900 Muslim Refugees Take Shelter In One Central African Republic Church

Carnot, Central African Republic — Men so old their eyes are clouded with cataracts. Orphans who witnessed their parents' slaughter, left alone to make their way to safety. Widows caring for seven or more children, not sure how they will survive once they leave a church that has become their one place of safety from Central African Republic's religious violence.

The Rev. Justin Nary and his colleagues have been caring for 900 Muslims at the Catholic church in Carnot since early February, when Christian militia fighters attacked the town. In the weeks that followed, hundreds more Muslims trekked to the church as word spread in the forests that it was a safe haven.

Armed Cameroonian peacekeepers at the church compound's gates have so far kept the Christian militants at bay.

Those staying here sleep at night inside the church or in tents on the grounds of the compound.

Christian fighters in the area have threatened to burn down the church and have made death threats against the priests who work there. One Muslim man who recently left the church was gravely wounded by Christian militiamen in town, Nary said.

Doctors Without Borders, known by its French acronym MSF, runs a health clinic here.

"Some people have been living there, virtually locked up, for more than three months. They have food, drink and access to health care — thanks to MSF — but they are tired and are aging prematurely," Muriel Masse, the aid group's project coordinator in Carnot, wrote in a recent dispatch. "There's nothing we can do. We listen, because they need to talk. When we can, we treat chronic illnesses and minor injuries. But while they may not be particularly ill, they are battered psychologically."

The displaced Muslims rise each morning with the sun. Merchants line the fence where Muslims can buy food and other goods from the Christians outside. Armed peacekeepers escort the young boys as they walk the cattle and animals brought to the church by families staying here, an Associated Press team saw when they visited in April.
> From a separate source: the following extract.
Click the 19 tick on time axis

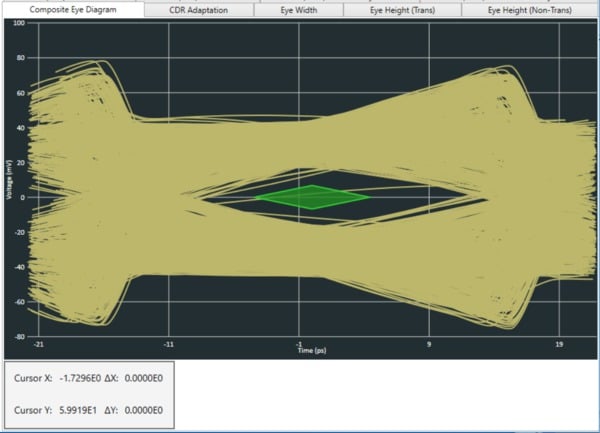[559, 345]
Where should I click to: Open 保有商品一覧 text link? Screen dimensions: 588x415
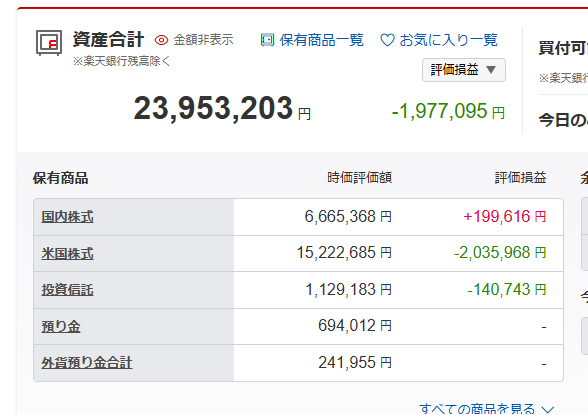pos(321,40)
Ladi Soudi, 33, spends her days inside the church looking after her seven children after her husband was slain in front of his family three months ago. She pulls back her lavender headscarf to show where she was struck with a machete. Her hands bear the scars of defensive wounds from the morning when six Christian fighters attacked her home.

When it was clear her husband Mamadou would not survive she took the children and headed deep into the bush, still bleeding from her head and wrists. She now wants to leave the country where she has lived since she was 12 years old.

"I have lost everything," she says as her 4-year-old son Ibrahim rests his head on her lap and listens to his mother recount their suffering. "I just want to go to Cameroon now."

The peacekeepers say their mandate is to protect the civilians, not escort them from the country. French forces trying to stabilize the former colony also hope families in Carnot will return home.

But few of the Muslims in the church envision a future in Central African Republic after fighting that began in December left thousands dead in the country.